Rightly so. It hasn't been widely proven as something that distros
would be willing to integrate into a normal desktop session. We've got
some demos of it working with VNC, twm, and vim. Oren has his own VNC,
twm, etc demos too. We haven't looked very closely at more advanced
desktop sessions like (in no particular order) KDE or Gnome. Nor have
we yet looked at working with any portions of X that were meant to provide
this but were never popular enough to do so (XSMP iirc).

Does DMTCP handle KDE/Gnome sessions? X too?

On the kernel side of things for the desktop, right now we think our
biggest obstacle is inotify. I've been working on kernel patches for
kernel-cr to do that and it seems fairly do-able. Does DMTCP handle
restarting inotify watches without dropping events that were present
during checkpoint?

The other problem for kernel c/r of X is likely to be DRM. Since the
different graphics chipsets vary so widely there's nothing we can do
to migrate DRM state of an NVIDIA chipset to DRM state of an ATI chipset
as far as I know. Perhaps if that would help hybrid graphics systems
then it's something that could be common between DRM and
checkpoint/restart but it's very much pie-in-the-sky at the moment.

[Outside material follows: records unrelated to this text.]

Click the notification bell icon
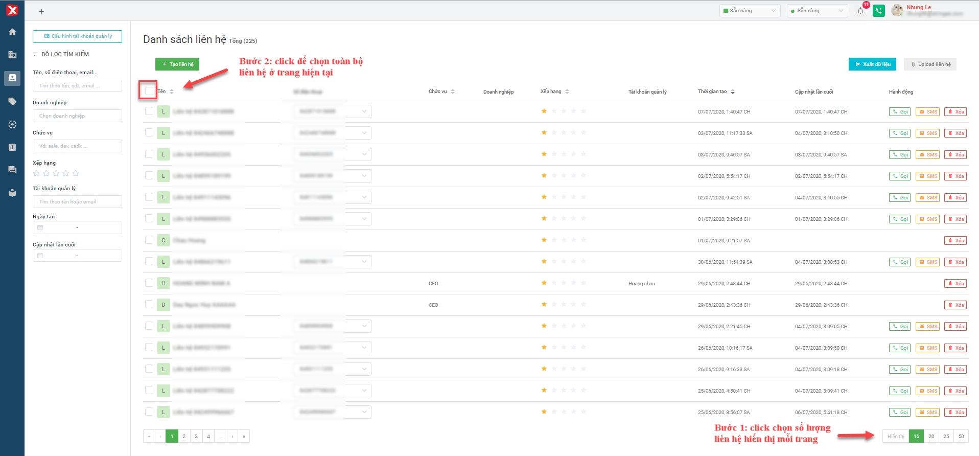Screen dimensions: 979x456 click(860, 11)
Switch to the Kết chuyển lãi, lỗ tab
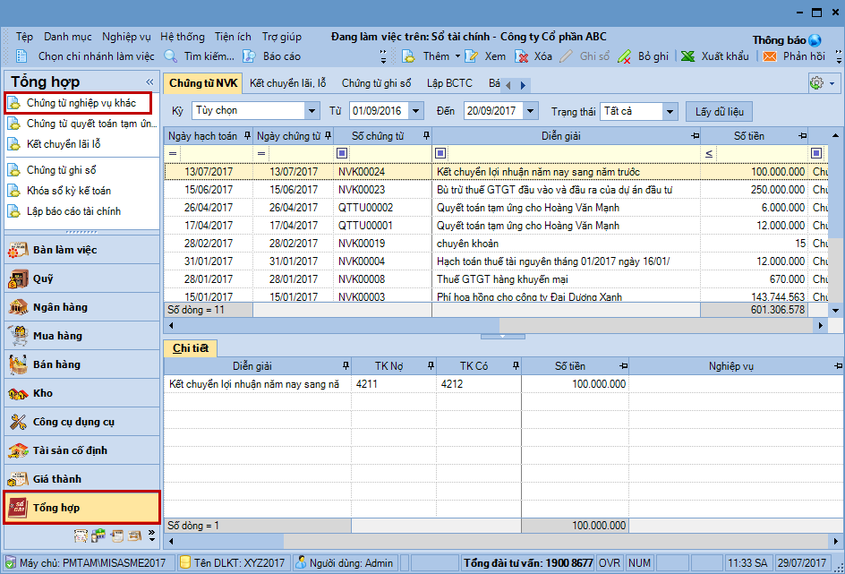845x574 pixels. 287,83
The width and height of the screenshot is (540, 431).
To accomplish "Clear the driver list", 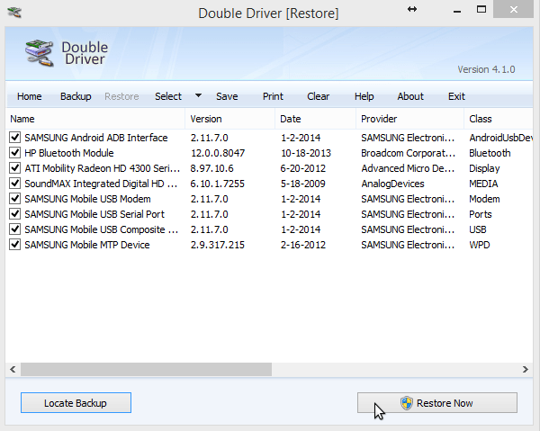I will (x=318, y=96).
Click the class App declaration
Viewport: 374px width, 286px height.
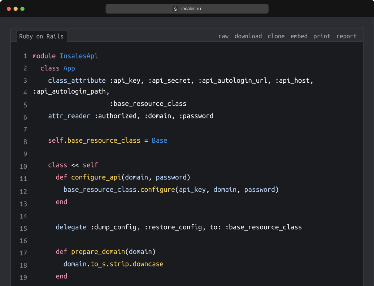coord(58,68)
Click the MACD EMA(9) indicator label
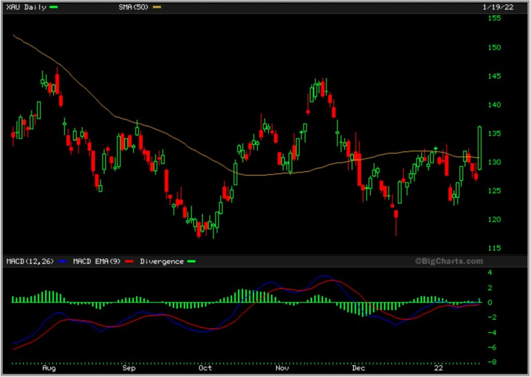This screenshot has height=377, width=531. 97,261
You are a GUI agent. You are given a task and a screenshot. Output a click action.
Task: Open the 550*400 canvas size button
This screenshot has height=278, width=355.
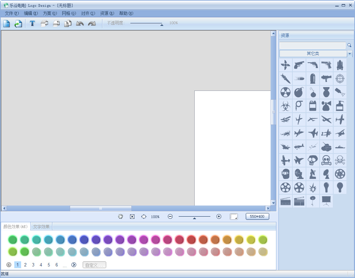tap(257, 216)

kernel c/r of input devices might be alot easier. We just simulate
hot [un]plug of the devices and rely on X responding. We can even
checkpoint the events X would have missed and deliver them prior to hot
unplug.

Also, how does DMTCP handle unlinked files? They are important because
lots of process open a file in /tmp and then unlink it. And that's not
even the most difficult case to deal with. How does DMTCP handle:

link a to b
open a (stays open)
rm a
<checkpoint and restart>
open b
write to b
read from a (the write must appear)

?

>
> > These are also some excellent points for discussion! The manager thread
> > is visible. For example, if you run a gdb session under checkpoint
> > control (only available in our unstable branch, currently), then
> > the gdb session will indeed see the checkpoint manager thread.
>
> I don't think gdb seeing it is a big deal as long as it's hidden from
> the application itself.

Is the checkpoint control process hidden from the application? What
happens if it gets killed or dies in the middle of checkpoint? Can
a malicious task being checkpointed (perhaps for later analysis)
kill it? Or perhaps it runs as root or a user with special capabilities?

>
> > We try to hid the reserved signal (SIGUSR2 by default, but the user

Mess.

> > can configure it to anything else). We put wrappers around system
> > calls that might see our signal handler, but I'm sure there are
> > cases where we might not succeed --- and so a skilled user would
> > have to configure to use a different signal handler. And of course,
> > there is the rare application that repeatedly resets _every_ signal.
> > We encountered this in an earlier version of Maple, and the Maple
> > developers worked with us to open up a hole so that we could
> > checkpoint Maple in future versions.
> >
> >> [while] all programs should be ready to handle -EINTR failure from system
> >> calls, it's something which is very difficult to verify and test and
> >> could lead to once-in-a-blue-moon head scratchy kind of failures.
> >
> > Exactly right! Excellent point. Perhaps this gets down to
> > philosophy, and what is the nature of a bug. :-) In some cases, we
> > have encountered this issue. Our solution was either to refuse to
> > checkpoint within certain system calls, or to check the return value
> > and if there was an -EINTR, then we would re-execute the system
> > call. This works again, because we are using wrappers around many
> > (but not all) of the system calls.
>
> I'm probably missing something but can't you stop the application
> using PTRACE_ATTACH? You wouldn't need to hijack a signal or worry

Wouldn't checkpoint and gdb interfere then since the kernel only allows
one task to attach? So if DMTCP is checkpointing something and uses this
solution then you can't debug it. If a user is debugging their process then
DMTCP can't checkpoint it.

> about -EINTR failures (there are some exceptions but nothing really to
> worry about). Also, unless the manager thread needs to be always
> online, you can inject manager thread by manipulating the target
> process states while taking a snapshot.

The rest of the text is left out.